В 2017 году Институт будущего жизни (Future of Life Institute) организовал в Асиломаре похожую конференцию об искусственном интеллекте, где на месте было достигнуто соглашение о 23 принципах для будущих исследований «полезного ИИ». Хотя большинство из собранных в нем указаний не относится к темам, обсуждаемым в этой книге, рекомендации по этике и ценностям определенно достойны внимания. Например, рекомендация 6: «Системы ИИ должны быть безопасными и надежными в течение всего срока их эксплуатации, и это должно быть верифицируемо». Или рекомендация 7: «Если система ИИ причиняет вред, должна существовать возможность установить причину», — из которой ясно, как важна прозрачность. Рекомендация 10: «Системы ИИ с высокой степенью автономности должны быть разработаны таким образом, чтобы их цели и поведение были согласованы с человеческими ценностями на всем протяжении работы» — в предложенной формулировке выглядит довольно расплывчато, но ей можно было бы придать смысл на практике, если бы от этих систем требовалась способность заявлять о намерениях и сообщать людям о причинах и следствиях.

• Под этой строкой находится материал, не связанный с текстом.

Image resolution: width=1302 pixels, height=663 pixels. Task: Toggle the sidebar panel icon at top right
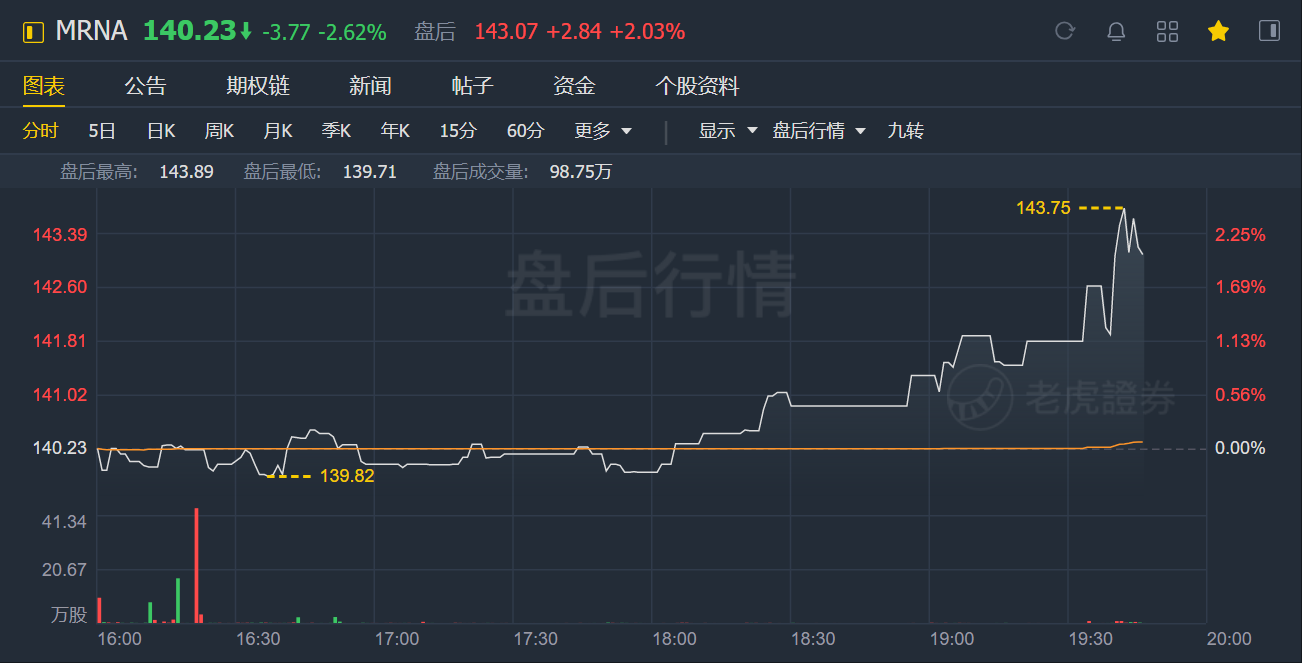[x=1269, y=31]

Мой ответ на четвертый вопрос тоже положительный, он основан на ответе на пятый вопрос. Я верю, что мы научимся создавать машины, которые смогут отличать добро от зла, по крайней мере так же надежно как люди и, надеюсь, даже лучше. Первое требование к этичной машине — способность размышлять над собственными действиями, что подпадает под анализ контрфактивных суждений. Как только мы запрограммируем самосознание, пусть и ограниченное, эмпатия и справедливость последуют за ним, поскольку они основаны на тех же вычислительных принципах, когда в уравнение добавляется еще один агент.
Между причинным подходом к созданию этичного робота и подходом, который изучается и постоянно пересказывается в научной фантастике с 1950-х годов — законами робототехники Азимова, — существует принципиальное различие. Айзек Азимов предложил три абсолютных закона, начиная со следующего: «Робот не может причинить вред человеку или своим бездействием допустить, чтобы человеку был причинен вред». Но, как неоднократно доказывала научная фантастика, законы Азимова всегда приводят к противоречиям. Для ученых, занимающихся искусственным интеллектом, это неудивительно: системы, основанные на правилах, никогда не работают без сбоев. Но отсюда не следует, что создать морального робота невозможно. Просто подход здесь не может быть предписывающим и основанным на правилах. Отсюда следует, что мы должны обеспечить мыслящие машины теми же когнитивными способностями, которые есть у нас, включая эмпатию, долгосрочное прогнозирование и сдержанность, а затем позволить им принимать собственные решения.
Как только мы создадим робота с моральными принципами, апокалиптические видения постепенно перестанут нас пугать. Нет причины отказываться от создания машин, которые будут лучше нас отличать добро и зло, сопротивляться искушениям, признавать вину и заслуги. На этом этапе мы, подобно шахматистам и игрокам в го, даже начнем учиться у собственных творений. Мы сможем положиться на наши машины, когда нам понадобится ясно и причинно обусловленное чувство справедливости. Мы поймем, как работает наше собственное программное обеспечение, обеспечивающее свободу воли, и как ему удается скрывать от нас свои секреты. Такая мыслящая машина была бы прекрасным спутником для нашего биологического вида и действительно могла бы считаться первым и лучшим подарком человечеству со стороны искусственного интеллекта.